=== SHORT EXERCISE ===
Write out every one of the lines below, character for character, with no changes.

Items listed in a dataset
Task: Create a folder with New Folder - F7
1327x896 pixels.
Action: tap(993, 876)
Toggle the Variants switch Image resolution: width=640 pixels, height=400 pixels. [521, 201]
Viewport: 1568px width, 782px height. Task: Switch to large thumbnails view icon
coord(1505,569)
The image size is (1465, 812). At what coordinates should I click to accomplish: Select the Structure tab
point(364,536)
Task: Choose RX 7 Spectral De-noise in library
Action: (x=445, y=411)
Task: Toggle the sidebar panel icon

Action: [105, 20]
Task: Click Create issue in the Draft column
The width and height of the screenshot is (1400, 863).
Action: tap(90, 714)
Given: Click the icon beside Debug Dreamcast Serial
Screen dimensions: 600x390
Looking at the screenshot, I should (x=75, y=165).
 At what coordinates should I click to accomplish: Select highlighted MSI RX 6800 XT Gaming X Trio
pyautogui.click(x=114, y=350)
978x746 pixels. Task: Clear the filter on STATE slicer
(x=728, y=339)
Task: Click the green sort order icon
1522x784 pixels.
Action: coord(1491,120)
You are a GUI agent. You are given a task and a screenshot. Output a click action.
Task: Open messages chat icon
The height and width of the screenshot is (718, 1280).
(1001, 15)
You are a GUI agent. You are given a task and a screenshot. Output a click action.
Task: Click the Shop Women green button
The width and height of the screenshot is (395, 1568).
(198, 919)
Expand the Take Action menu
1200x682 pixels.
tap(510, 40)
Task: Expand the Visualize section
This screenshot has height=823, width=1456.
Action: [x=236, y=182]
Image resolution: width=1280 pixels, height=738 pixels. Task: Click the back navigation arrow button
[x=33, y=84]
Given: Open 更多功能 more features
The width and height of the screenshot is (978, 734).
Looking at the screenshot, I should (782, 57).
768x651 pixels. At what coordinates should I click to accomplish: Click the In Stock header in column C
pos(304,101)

=== THE OUTPUT ===
Task: Create a folder with New Folder - F7
1327x896 pixels.
Action: tap(993, 876)
Toggle the Variants switch Image resolution: width=640 pixels, height=400 pixels. [521, 201]
Viewport: 1568px width, 782px height. Task: Switch to large thumbnails view icon
coord(1505,569)
The image size is (1465, 812). At what coordinates should I click to accomplish: Select the Structure tab
point(364,536)
Task: Choose RX 7 Spectral De-noise in library
Action: (x=445, y=411)
Task: Toggle the sidebar panel icon

Action: [105, 20]
Task: Click Create issue in the Draft column
The width and height of the screenshot is (1400, 863).
Action: tap(90, 714)
Given: Click the icon beside Debug Dreamcast Serial
Screen dimensions: 600x390
Looking at the screenshot, I should (x=75, y=165).
 At what coordinates should I click to accomplish: Select highlighted MSI RX 6800 XT Gaming X Trio
pyautogui.click(x=114, y=350)
978x746 pixels. Task: Clear the filter on STATE slicer
(x=728, y=339)
Task: Click the green sort order icon
1522x784 pixels.
Action: coord(1491,120)
You are a GUI agent. You are given a task and a screenshot. Output a click action.
Task: Open messages chat icon
The height and width of the screenshot is (718, 1280).
(1001, 15)
You are a GUI agent. You are given a task and a screenshot. Output a click action.
Task: Click the Shop Women green button
The width and height of the screenshot is (395, 1568).
(198, 919)
Expand the Take Action menu
1200x682 pixels.
tap(510, 40)
Task: Expand the Visualize section
This screenshot has height=823, width=1456.
Action: [x=236, y=182]
Image resolution: width=1280 pixels, height=738 pixels. Task: Click the back navigation arrow button
[x=33, y=84]
Given: Open 更多功能 more features
The width and height of the screenshot is (978, 734).
Looking at the screenshot, I should (782, 57).
768x651 pixels. At what coordinates should I click to accomplish: Click the In Stock header in column C
pos(304,101)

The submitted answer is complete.